The Southern part of New Mexico was settled differently. In this area large tracts of land were granted to a few Spanish elite who forced very poor Indian and Mexican peasants to work their land. In this colony, just like in other parts of Mexico, Spanish nobility ruled, while the Indians and the mestizos were at the bottom of society. But, because of constant Indian raids these settlements grew slowly. At the end of the 18th century there were only 8,000 settlers in all of New Mexico.
In Texas, the Spaniards arrived with a cross in one hand and a sword in the other. In East Texas they tried to establish Catholic missions and armed garrisons, but the Comanches gave them no peace.
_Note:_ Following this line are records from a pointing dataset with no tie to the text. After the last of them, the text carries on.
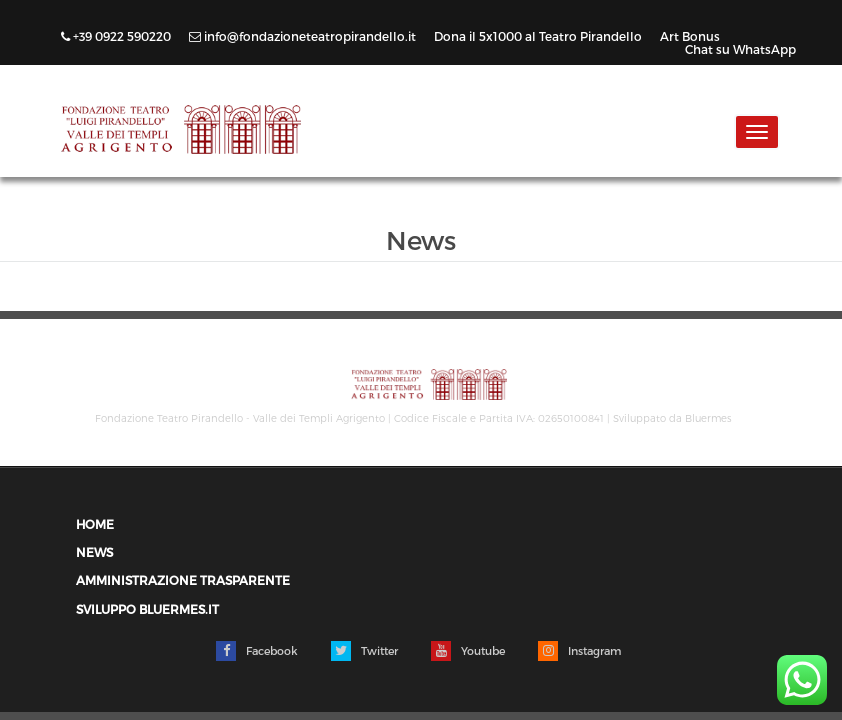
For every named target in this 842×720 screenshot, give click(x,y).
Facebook (257, 651)
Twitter (364, 651)
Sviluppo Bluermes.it (147, 609)
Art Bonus (690, 36)
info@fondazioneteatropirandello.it (304, 36)
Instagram (579, 651)
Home (95, 524)
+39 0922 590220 (117, 36)
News (94, 552)
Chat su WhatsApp (740, 49)
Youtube (468, 651)
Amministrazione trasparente (183, 580)
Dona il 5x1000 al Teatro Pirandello (539, 36)
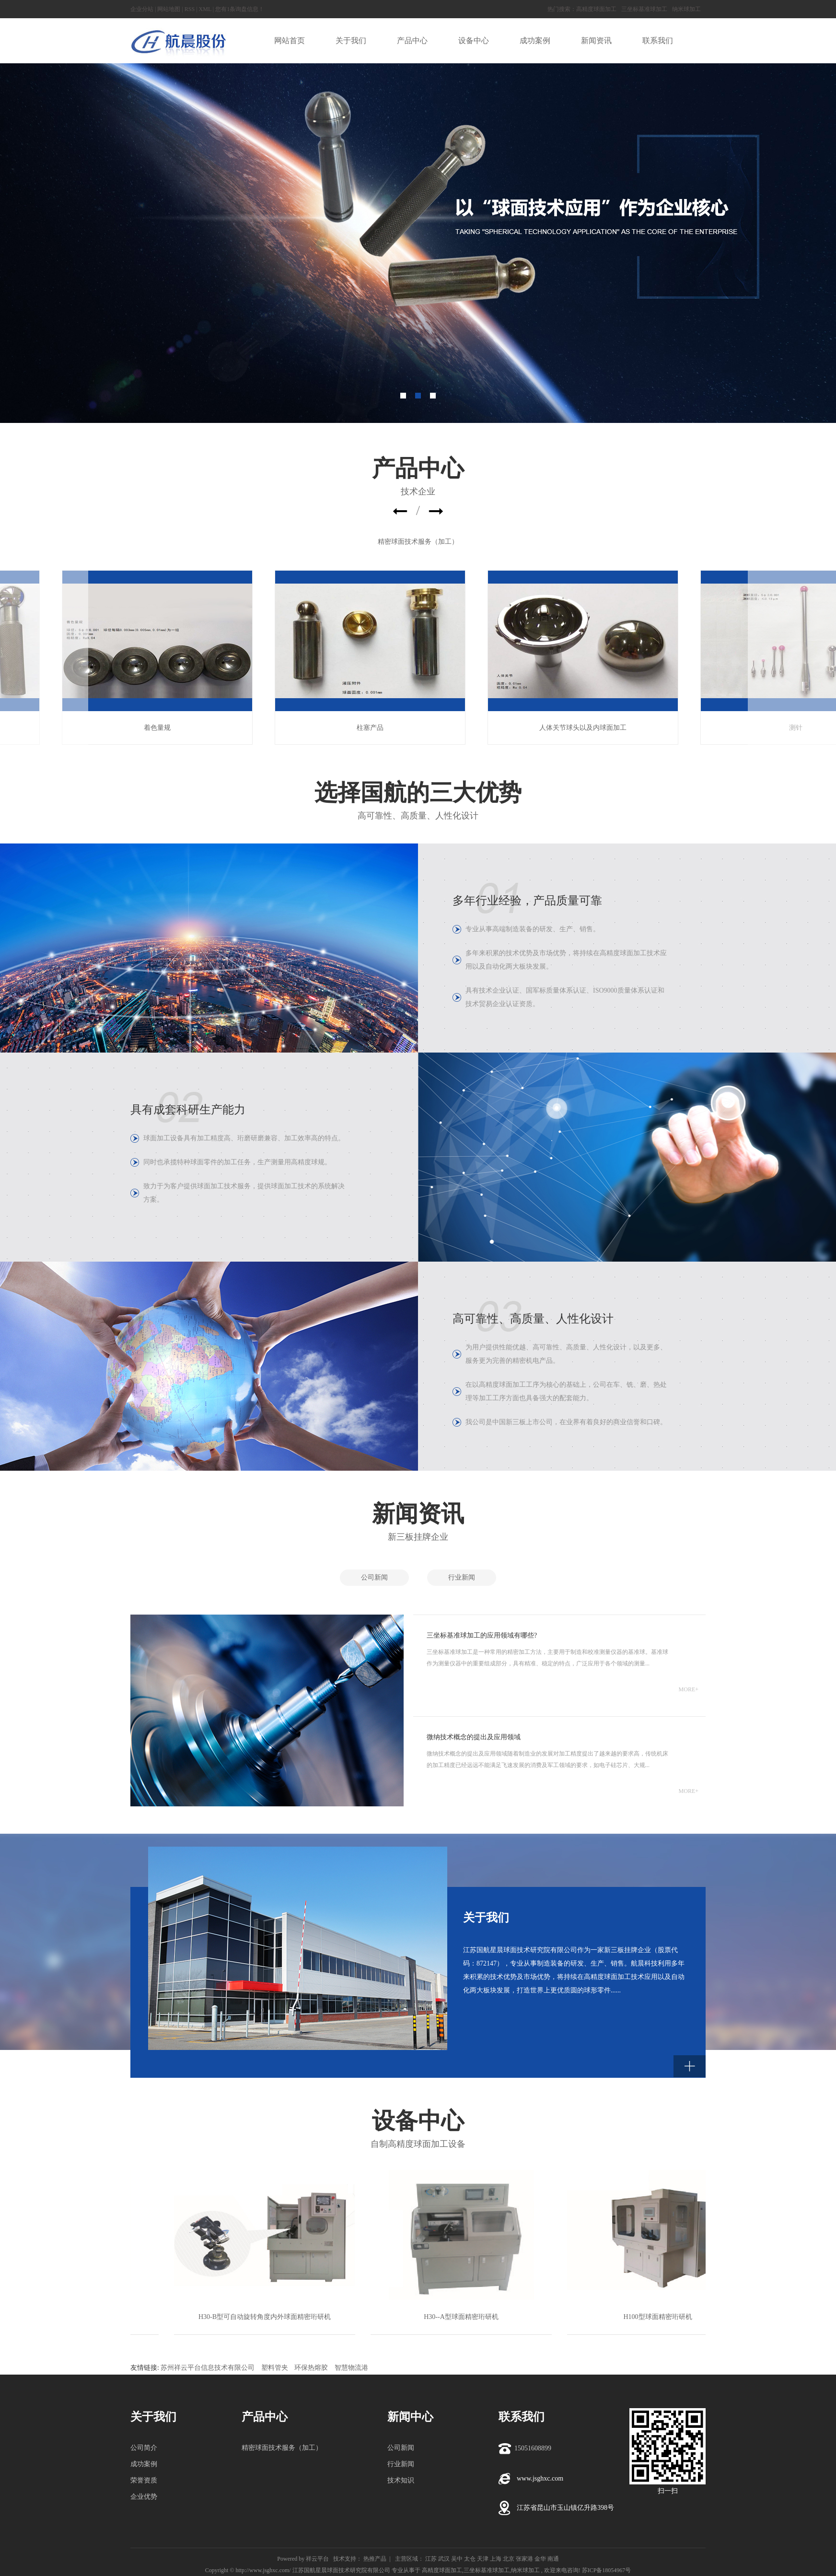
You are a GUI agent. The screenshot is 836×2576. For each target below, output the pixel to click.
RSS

Settlers were more successful in the south of Texas between the Rio Grande and the Nueces River. Here Spanish ranchers viciously exploited the mestizos brought from Mexico to work their land. However, long distances and hostile Indians prevented contact between this settlement and those in New Mexico and California.
In contrast, in California the mission system was successful. Twenty-one missions, three towns and three garrisons were built between San Diego and San Francisco. The coastal Indians offered little resistance and many were converted to Christianity and forced to "serve God" by becoming slaves. The resistance of the nomadic Indians of central California prevented the development of missions there. California was the farthest from central Mexico and had the smallest population of all the Spanish colonies by the 1820s.
In Arizona there were many attempts to settle. But as a result of the resistance and attacks on settlements by the native people, lack of money, and the Spanish struggle to keep control over Mexico, the Spanish found it difficult to protect their interests in Arizona.
To sum up: The first settlements in what is now the U.S. Southwest and California were sparsely settled between 1600 and 1800 by the Spanish, relying on Mexican and Indian labor. Only Northern New Mexico developed communal land grants. And the mission system based mainly on Indian labor developed only in California. These colonized areas had little or no contact with each other or with central Mexico. The distance between them, difficult terrain, and the constant resistance and attacks from Indigenous tribes, meant that each region had its own unique development and had little in common, other than their general Mexican heritage.